Some might consider this offensive. How dare someone says that the services of a particular local church is doing more harm than good?! Well, take the matter up with the Apostle Paul—who through the inspiration of the Holy Spirit—was moved to write—“In the following directives I have no praise for you, for your meetings do more harm than good” (1 Cor. 11:17 NIV, emphasis added).
In the church at Corinth, their meetings were divided between the Haves and the Have nots (v.22). This was due to the city of Corinth’s own culture of status differentiation. The church had not rid itself of this cultural and social evil. It was infecting their meetings, especially at the Lord’s Table.
The Apostle could not praise them (v.17). In fact, according to Paul, to divide between the Haves and the Have nots is to despise the church of God (v. 22).
So when Paul begins at verse 23 with the tradition of the Lord’s Supper he had received, it should be read as a corrective against the divisive meetings of the Corinthian believers that were doing more harm than good.
The admonitions of verses 27 through 29 should be read in this light as well. This comes out more clearly in verses 31, 33:
But if we were more discerning with regard to ourselves, we would not come under such judgment.
So then, my brothers and sisters, when you gather to eat, you should all eat together. (emphasis added)
In other words, their meetings should NOT be divided between the Haves and the Have nots.

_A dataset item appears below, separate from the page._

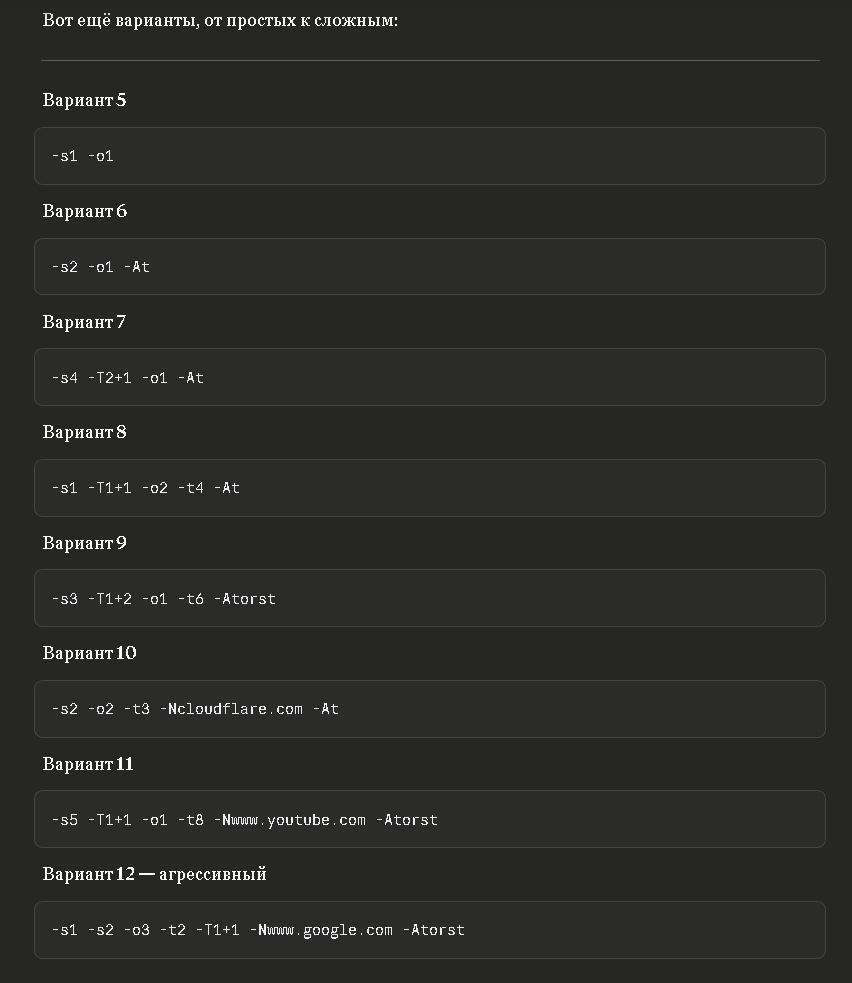Click the heading "Вариант 10"

[89, 653]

So what lessons may we learn from all this? First, we need to know that our meetings can actually do more harm than good. Second, our meetings do more harm than good when we create divisions, whether on the basis of social and economic standings, race, gender, or whatever.

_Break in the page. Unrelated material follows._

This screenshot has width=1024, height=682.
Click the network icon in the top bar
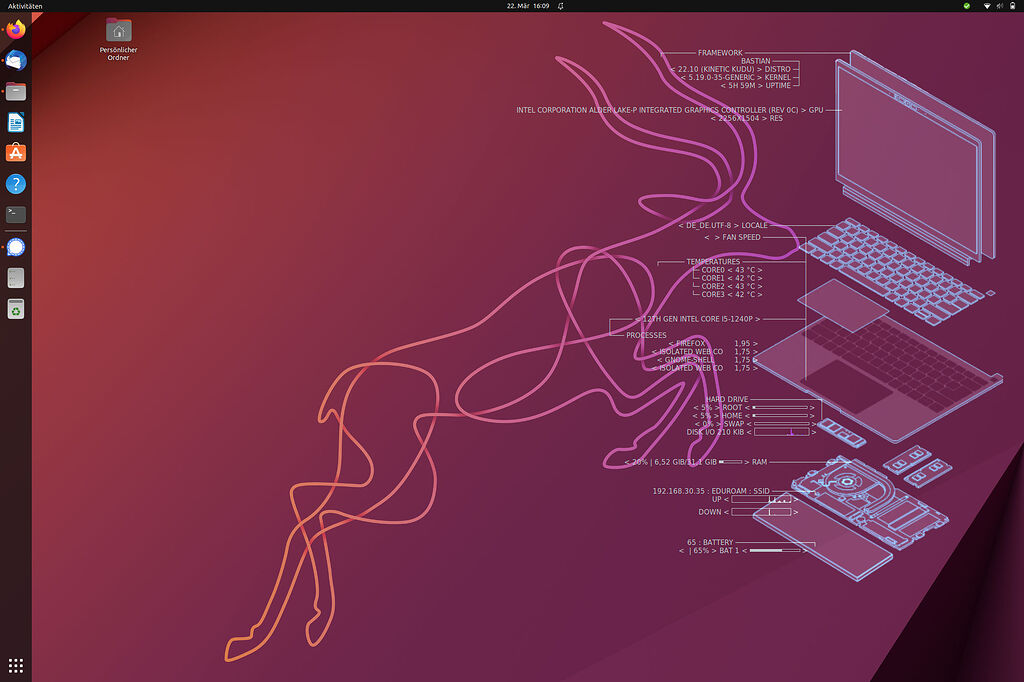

Finally, we need to honor the prayer of our Lord in John 17:
I pray also for those who will believe in me through their message, that all of them may be one, Father, just as you are in me and I am in you. May they also be in us so that the world may believe that you have sent me. (vv. 20, 21, NIV)
Yes, the reputation of our blessed Lord is at stake here, so let’s be thinking about how our meetings are doing more harm than good.